- **Exercise text**:
Indexing ActiveRecord Objects in an Ordered Collection
Ever wanted to find the index of an ActiveRecord object in a collection? By collection, I’m referring to both associations and named scopes, the two types of lazy-loaded object collections available in ActiveRecord.
Suprisingly, Rails offers no easy way of doing this without loading the entire collection. This is fine for small collections, but once your data grows the operation will become more expensive.
The Problem
Let’s take an example. Say we have an Author model which has_many :articles. We have a given @author, and our collection is @author.articles.
Author.has_many :articles, :order => "title ASC" @author = Author.first # => #<Author id: 1, last_name: "Hollingworth", first_name: "Matthew"> @articles = @author.articles # => [#<Article id: 2 ...>, #<Article id: 3 ...>, #<Article id: 6 ...>, #<Article id: 7 ...>, #<Article id: 10 ...>] @article = @articles.find(7) # => #<Article id: 7, title: "Secret URLs in Rails", author_id: 1, created_at: "2009-06-15">
To find the index of @article in this collection, we could just try:
@articles.index(@article) # => 3
Which correctly tells us that @article is the fourth article in the @articles collection. But let’s look at the log for that query:
Article Load (0.5ms) SELECT * FROM articles WHERE (articles.author_id = 1)
Not so good. The index method is delegated to the collection array and the entire collection is loaded (as indicated by SELECT *). The same thing will happen with a named scope.
A Solution
How can we do better? Rather than load the entire collection and use array methods to find the article, we’d like instead to query the database to make this calculation. Conceptually this is not too hard to do. We need to determine how the collection is ordered, then count the number of records which come before the article under that ordering criterion.
How would such a query look? For the simple case above, a query like this would do:
SELECT count(articles.id) FROM articles WHERE (articles.title < 'Secret URLs in Rails') AND (articles.author_id = 1)
That makes sense – we’re adding a articles.title < 'Secret URLs in Rails' condition to the existing articles.author_id = 1 of the collection, restricting the count to those articles with a title before that of the article we want. (Remember, our association is ordered by title.)

- **Source material**:
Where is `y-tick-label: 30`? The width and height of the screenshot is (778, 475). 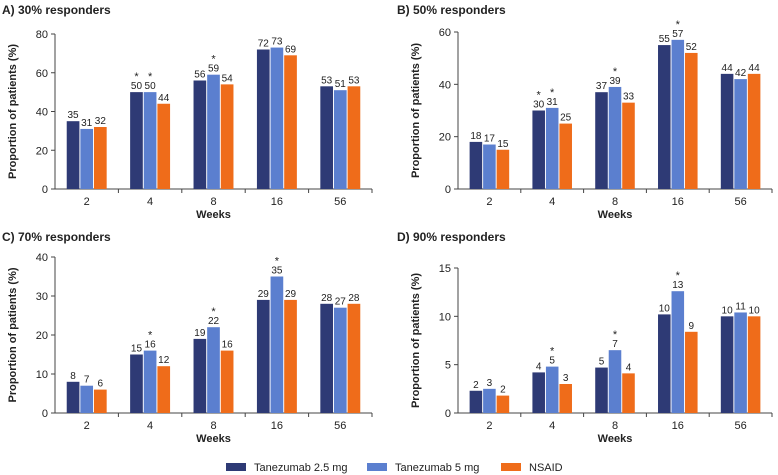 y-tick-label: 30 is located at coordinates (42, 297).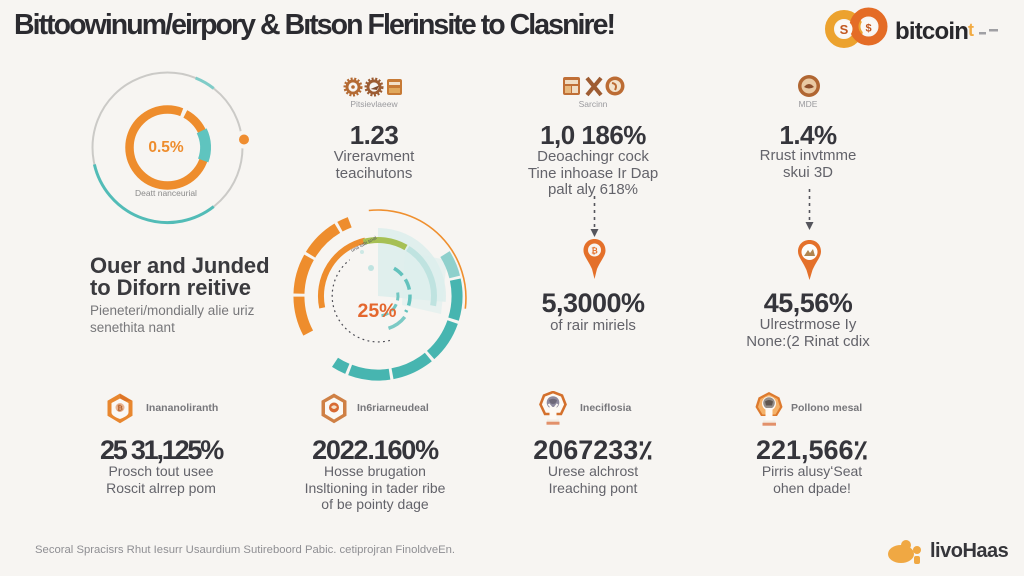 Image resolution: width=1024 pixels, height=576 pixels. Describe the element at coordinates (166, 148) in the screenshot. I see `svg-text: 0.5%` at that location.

- **Exercise**:
Could you pick up the piece on indexing ActiveRecord objects in an ordered collection right after its final paragraph and keep it going?

- **Result of the exercise**:
Most collections won’t be that simple. What if we order our collection based first on the author name and then on the publication date?
@articles = Article.scoped(:joins => :author, :order => "authors.last_name ASC, articles.created_at DESC")
Our count query will be a bit more more complicated. This will do the trick:
SELECT count(articles.id) FROM articles INNER JOIN authors ON authors.id = articles.author_id WHERE (authors.last_name < 'Hollingworth' OR (authors.last_name = 'Hollingworth' AND (articles.created_at > '2009-06-15'))
You can see how this works – we’re checking each ordering attribute in turn, according to its priority, falling through to the next attribute only on equality. But what if we add another ordering column? It’s going to get hard to construct by hand. But this is ripe for programmatic construction! Let’s add a class method, index_of, to the ActiveRecord::Base class to do just that.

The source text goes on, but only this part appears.